Work to be completed:
Exactly as given, transcribe each entry that follows.

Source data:
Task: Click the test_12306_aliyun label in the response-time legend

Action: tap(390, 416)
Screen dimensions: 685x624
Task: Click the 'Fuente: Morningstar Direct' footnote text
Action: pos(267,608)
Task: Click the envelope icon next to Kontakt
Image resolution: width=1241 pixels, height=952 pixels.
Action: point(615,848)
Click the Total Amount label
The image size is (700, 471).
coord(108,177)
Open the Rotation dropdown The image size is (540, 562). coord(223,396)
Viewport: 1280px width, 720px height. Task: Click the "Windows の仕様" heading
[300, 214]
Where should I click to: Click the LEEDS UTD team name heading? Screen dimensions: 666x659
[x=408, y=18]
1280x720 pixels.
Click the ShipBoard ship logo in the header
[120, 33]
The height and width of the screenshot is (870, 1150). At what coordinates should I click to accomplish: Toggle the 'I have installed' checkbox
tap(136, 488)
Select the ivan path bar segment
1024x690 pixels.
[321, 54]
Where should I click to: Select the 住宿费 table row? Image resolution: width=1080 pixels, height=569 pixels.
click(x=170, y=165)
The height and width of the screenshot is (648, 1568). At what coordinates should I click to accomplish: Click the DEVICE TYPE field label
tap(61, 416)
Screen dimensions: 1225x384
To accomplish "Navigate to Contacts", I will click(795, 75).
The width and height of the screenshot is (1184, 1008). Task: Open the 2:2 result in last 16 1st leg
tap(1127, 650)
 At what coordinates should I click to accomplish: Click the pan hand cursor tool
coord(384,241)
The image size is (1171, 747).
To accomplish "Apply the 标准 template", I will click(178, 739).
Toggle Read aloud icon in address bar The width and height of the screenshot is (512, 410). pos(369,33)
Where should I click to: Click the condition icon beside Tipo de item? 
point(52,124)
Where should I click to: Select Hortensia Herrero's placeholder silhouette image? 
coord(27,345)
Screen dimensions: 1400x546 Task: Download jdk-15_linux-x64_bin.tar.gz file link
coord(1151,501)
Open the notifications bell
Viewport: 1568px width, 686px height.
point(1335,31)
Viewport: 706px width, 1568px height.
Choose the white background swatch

Output of the task:
Task: Click the test_12306_aliyun label in the response-time legend

Action: tap(390, 416)
Screen dimensions: 685x624
Task: Click the 'Fuente: Morningstar Direct' footnote text
Action: pos(267,608)
Task: Click the envelope icon next to Kontakt
Image resolution: width=1241 pixels, height=952 pixels.
Action: point(615,848)
Click the Total Amount label
The image size is (700, 471).
coord(108,177)
Open the Rotation dropdown The image size is (540, 562). coord(223,396)
Viewport: 1280px width, 720px height. Task: Click the "Windows の仕様" heading
[300, 214]
Where should I click to: Click the LEEDS UTD team name heading? Screen dimensions: 666x659
[x=408, y=18]
1280x720 pixels.
Click the ShipBoard ship logo in the header
[120, 33]
The height and width of the screenshot is (870, 1150). At what coordinates should I click to accomplish: Toggle the 'I have installed' checkbox
tap(136, 488)
Select the ivan path bar segment
1024x690 pixels.
[321, 54]
Where should I click to: Select the 住宿费 table row? Image resolution: width=1080 pixels, height=569 pixels.
click(x=170, y=165)
The height and width of the screenshot is (648, 1568). At what coordinates should I click to accomplish: Click the DEVICE TYPE field label
tap(61, 416)
Screen dimensions: 1225x384
To accomplish "Navigate to Contacts", I will click(795, 75).
The width and height of the screenshot is (1184, 1008). Task: Open the 2:2 result in last 16 1st leg
tap(1127, 650)
 At what coordinates should I click to accomplish: Click the pan hand cursor tool
coord(384,241)
The image size is (1171, 747).
To accomplish "Apply the 标准 template", I will click(178, 739).
Toggle Read aloud icon in address bar The width and height of the screenshot is (512, 410). pos(369,33)
Where should I click to: Click the condition icon beside Tipo de item? 
point(52,124)
Where should I click to: Select Hortensia Herrero's placeholder silhouette image? 
coord(27,345)
Screen dimensions: 1400x546 Task: Download jdk-15_linux-x64_bin.tar.gz file link
coord(1151,501)
Open the notifications bell
Viewport: 1568px width, 686px height.
point(1335,31)
Viewport: 706px width, 1568px height.
Choose the white background swatch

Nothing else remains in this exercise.